西原亀三
西原 亀三(にしはら かめぞう、1873年(明治6年)6月3日 - 1954年(昭和29年)8月22日)は、明治・大正、昭和時代の日本の実業家、政治家。
来歴
1873年(明治6年)6月3日、京都府与謝郡雲原村(現・福知山市)に生まれる。家業である製糸業が没落し、父親の死後は京都へ丁稚奉公に出たものの、後に上京して同郷の神鞭知常の知遇を得る。日露戦争終了後に朝鮮半島へ渡り、共益社を設立して綿製品の貿易事業を営む。初代朝鮮総督の寺内正毅に接近して、その側近となる。1916年(大正5年)に帰朝。次いで中国へ渡り、寺内内閣による北京政府(段祺瑞)援助政策に参画した。
1918年(大正7年)、朝鮮銀行総裁・大蔵大臣の勝田主計と計り、興業銀行、朝鮮銀行、台湾銀行からそれぞれ資金を調達し、総額1億4500万円という莫大なテンプレート:仮リンクを提供する。この借款は主に段祺瑞政権の政治資金として使われ、成果を得るどころか、結局は回収できなかったため、帝国議会の轟々たる非難を浴びた。

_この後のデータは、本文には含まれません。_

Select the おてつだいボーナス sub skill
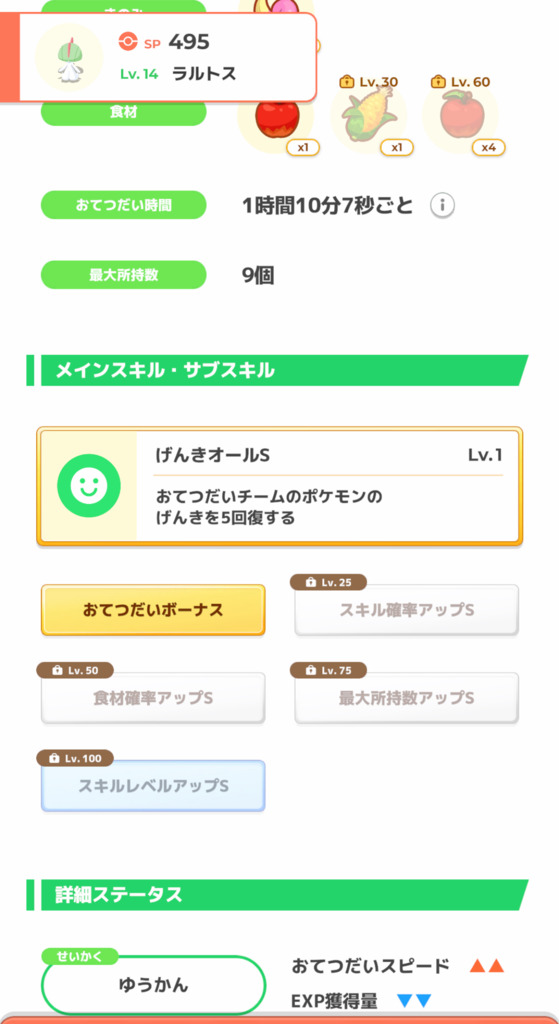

その後も政界の黒幕として東亜研究会を設立し、田中義一や宇垣一成の擁立を目指した。宇垣が朝鮮総督として朝鮮半島に赴任すると、1932年(昭和7年)、1934年(昭和9年)、1936年(昭和11年)と立て続けに渡鮮し、内地にあっては政友会や民政党の幹部の間を周旋した。1937年(昭和12年)に宇垣に組閣の大命が降下するが、陸軍内の意見を纏めきれず、宇垣は大命を拝辞するに至った。林銑十郎内閣の成立に絶望した西原は、日記に「ああファッショか、立憲政治か。堤防は決潰せり。国家の前途果して如何。」と記している。
1938年(昭和13年)に郷里へ戻って雲原村長に就任し、13年間在職した。1954年(昭和29年)8月22日死去。81歳。